Raw data below:
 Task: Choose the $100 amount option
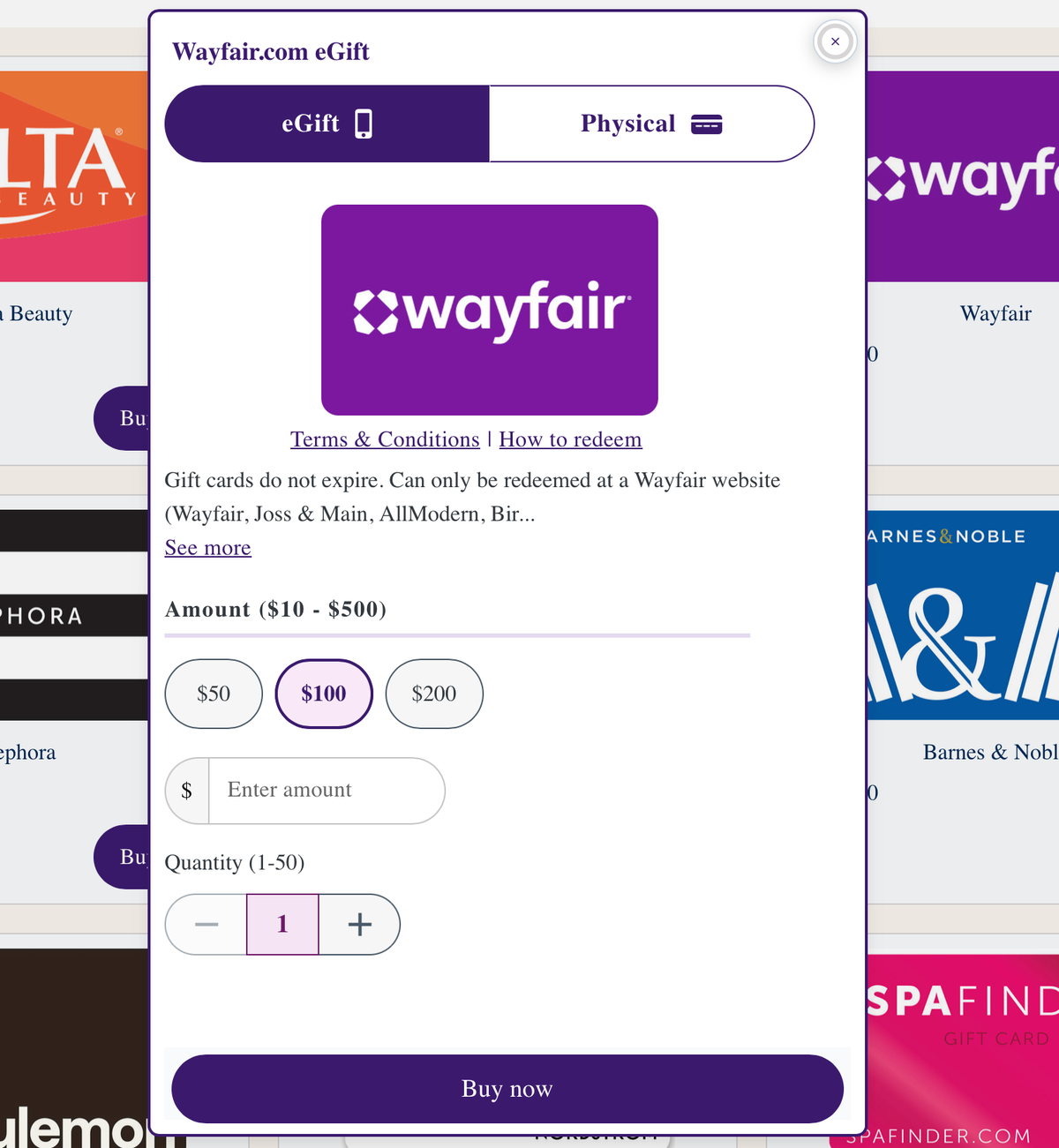pyautogui.click(x=324, y=694)
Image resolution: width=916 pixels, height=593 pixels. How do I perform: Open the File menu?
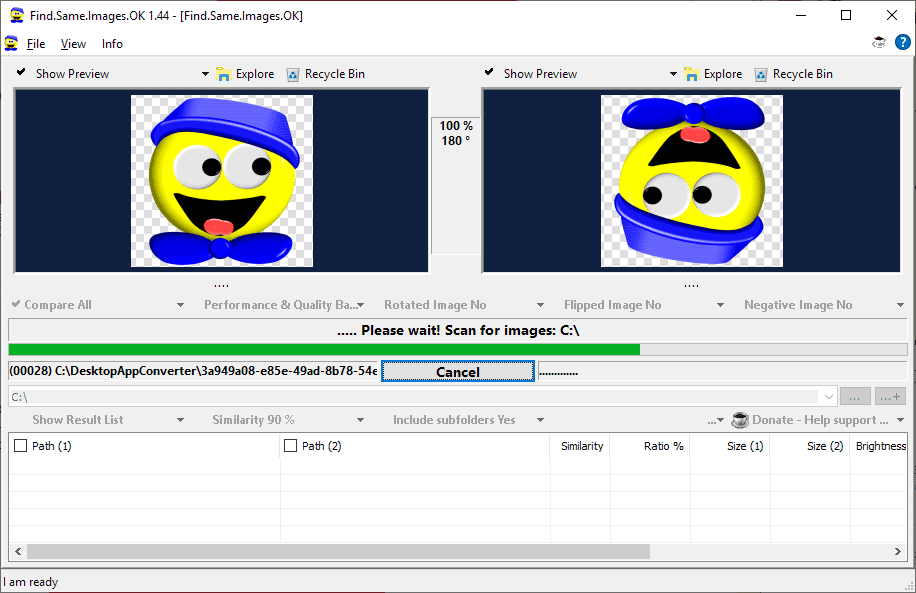tap(36, 44)
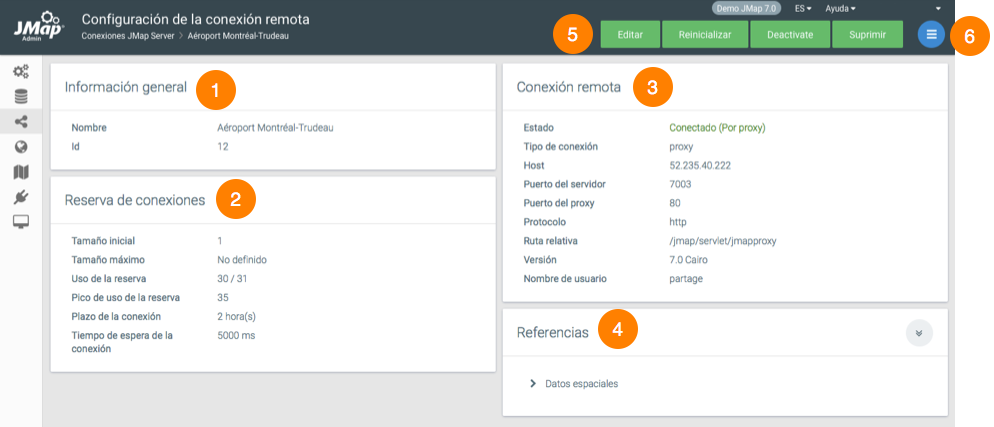Open the monitor sidebar icon
The image size is (994, 427).
click(20, 222)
End of Raw data.
Problem requirements: Every line of the material must be returned verbatim, and pictures must be left behind.

Task answer:
 Task: Choose the $100 amount option
pyautogui.click(x=324, y=694)
Image resolution: width=916 pixels, height=593 pixels. How do I perform: Open the File menu?
tap(36, 44)
Open the monitor sidebar icon
The image size is (994, 427).
click(20, 222)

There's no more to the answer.